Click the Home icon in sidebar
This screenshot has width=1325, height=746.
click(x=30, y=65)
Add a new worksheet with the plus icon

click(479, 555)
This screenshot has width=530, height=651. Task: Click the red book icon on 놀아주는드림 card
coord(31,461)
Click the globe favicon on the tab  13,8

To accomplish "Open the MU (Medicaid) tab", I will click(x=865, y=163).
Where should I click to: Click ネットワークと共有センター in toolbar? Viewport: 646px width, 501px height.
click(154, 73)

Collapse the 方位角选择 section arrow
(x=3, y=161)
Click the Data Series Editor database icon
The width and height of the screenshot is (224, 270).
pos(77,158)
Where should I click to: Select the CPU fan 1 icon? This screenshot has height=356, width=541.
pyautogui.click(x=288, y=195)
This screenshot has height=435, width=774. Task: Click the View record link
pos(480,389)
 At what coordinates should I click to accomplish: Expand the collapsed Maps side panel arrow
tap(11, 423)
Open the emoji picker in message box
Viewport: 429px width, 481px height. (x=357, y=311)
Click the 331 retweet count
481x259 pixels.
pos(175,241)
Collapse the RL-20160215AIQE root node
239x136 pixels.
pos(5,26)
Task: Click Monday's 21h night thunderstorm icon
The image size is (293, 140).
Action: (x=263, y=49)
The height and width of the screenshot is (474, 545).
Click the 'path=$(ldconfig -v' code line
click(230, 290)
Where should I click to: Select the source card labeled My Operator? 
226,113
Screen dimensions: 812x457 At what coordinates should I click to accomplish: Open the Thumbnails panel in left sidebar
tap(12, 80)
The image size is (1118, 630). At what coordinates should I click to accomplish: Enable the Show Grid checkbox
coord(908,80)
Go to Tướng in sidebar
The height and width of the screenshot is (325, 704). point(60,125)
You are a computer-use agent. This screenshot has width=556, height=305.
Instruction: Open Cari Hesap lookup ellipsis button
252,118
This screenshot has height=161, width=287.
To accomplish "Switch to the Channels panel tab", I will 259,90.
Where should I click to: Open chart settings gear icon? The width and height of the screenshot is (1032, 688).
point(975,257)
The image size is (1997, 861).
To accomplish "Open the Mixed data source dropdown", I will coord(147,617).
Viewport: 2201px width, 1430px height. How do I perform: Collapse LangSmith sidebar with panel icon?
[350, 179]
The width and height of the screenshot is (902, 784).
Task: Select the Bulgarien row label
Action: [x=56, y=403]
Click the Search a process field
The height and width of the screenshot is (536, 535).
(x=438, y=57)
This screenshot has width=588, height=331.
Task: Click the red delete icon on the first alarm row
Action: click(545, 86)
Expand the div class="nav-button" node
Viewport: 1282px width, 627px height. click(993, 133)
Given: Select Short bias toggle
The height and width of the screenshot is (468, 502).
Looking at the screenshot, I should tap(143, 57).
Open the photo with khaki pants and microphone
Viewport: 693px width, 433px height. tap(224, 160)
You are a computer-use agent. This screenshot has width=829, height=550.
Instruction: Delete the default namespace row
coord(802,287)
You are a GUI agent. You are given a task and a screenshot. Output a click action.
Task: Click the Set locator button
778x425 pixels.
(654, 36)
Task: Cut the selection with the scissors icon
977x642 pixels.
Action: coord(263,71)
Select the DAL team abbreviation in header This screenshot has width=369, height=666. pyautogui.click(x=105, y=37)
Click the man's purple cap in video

++++++++++

Copy all of the data above word for word, keeping every line as it stands.

Click the Home icon in sidebar
This screenshot has width=1325, height=746.
click(x=30, y=65)
Add a new worksheet with the plus icon

click(479, 555)
This screenshot has width=530, height=651. Task: Click the red book icon on 놀아주는드림 card
coord(31,461)
Click the globe favicon on the tab  13,8

To accomplish "Open the MU (Medicaid) tab", I will click(x=865, y=163).
Where should I click to: Click ネットワークと共有センター in toolbar? Viewport: 646px width, 501px height.
click(154, 73)

Collapse the 方位角选择 section arrow
(x=3, y=161)
Click the Data Series Editor database icon
The width and height of the screenshot is (224, 270).
pos(77,158)
Where should I click to: Select the CPU fan 1 icon? This screenshot has height=356, width=541.
pyautogui.click(x=288, y=195)
This screenshot has height=435, width=774. Task: Click the View record link
pos(480,389)
 At what coordinates should I click to accomplish: Expand the collapsed Maps side panel arrow
tap(11, 423)
Open the emoji picker in message box
Viewport: 429px width, 481px height. (x=357, y=311)
Click the 331 retweet count
481x259 pixels.
pos(175,241)
Collapse the RL-20160215AIQE root node
239x136 pixels.
pos(5,26)
Task: Click Monday's 21h night thunderstorm icon
The image size is (293, 140).
Action: (x=263, y=49)
The height and width of the screenshot is (474, 545).
Click the 'path=$(ldconfig -v' code line
click(230, 290)
Where should I click to: Select the source card labeled My Operator? 
226,113
Screen dimensions: 812x457 At what coordinates should I click to accomplish: Open the Thumbnails panel in left sidebar
tap(12, 80)
The image size is (1118, 630). At what coordinates should I click to accomplish: Enable the Show Grid checkbox
coord(908,80)
Go to Tướng in sidebar
The height and width of the screenshot is (325, 704). point(60,125)
You are a computer-use agent. This screenshot has width=556, height=305.
Instruction: Open Cari Hesap lookup ellipsis button
252,118
This screenshot has height=161, width=287.
To accomplish "Switch to the Channels panel tab", I will 259,90.
Where should I click to: Open chart settings gear icon? The width and height of the screenshot is (1032, 688).
point(975,257)
The image size is (1997, 861).
To accomplish "Open the Mixed data source dropdown", I will coord(147,617).
Viewport: 2201px width, 1430px height. How do I perform: Collapse LangSmith sidebar with panel icon?
[350, 179]
The width and height of the screenshot is (902, 784).
Task: Select the Bulgarien row label
Action: [x=56, y=403]
Click the Search a process field
The height and width of the screenshot is (536, 535).
(x=438, y=57)
This screenshot has width=588, height=331.
Task: Click the red delete icon on the first alarm row
Action: click(545, 86)
Expand the div class="nav-button" node
Viewport: 1282px width, 627px height. click(993, 133)
Given: Select Short bias toggle
The height and width of the screenshot is (468, 502).
Looking at the screenshot, I should tap(143, 57).
Open the photo with khaki pants and microphone
Viewport: 693px width, 433px height. tap(224, 160)
You are a computer-use agent. This screenshot has width=829, height=550.
Instruction: Delete the default namespace row
coord(802,287)
You are a GUI agent. You are given a task and a screenshot. Output a click action.
Task: Click the Set locator button
778x425 pixels.
(654, 36)
Task: Cut the selection with the scissors icon
977x642 pixels.
Action: coord(263,71)
Select the DAL team abbreviation in header This screenshot has width=369, height=666. pyautogui.click(x=105, y=37)
Click the man's purple cap in video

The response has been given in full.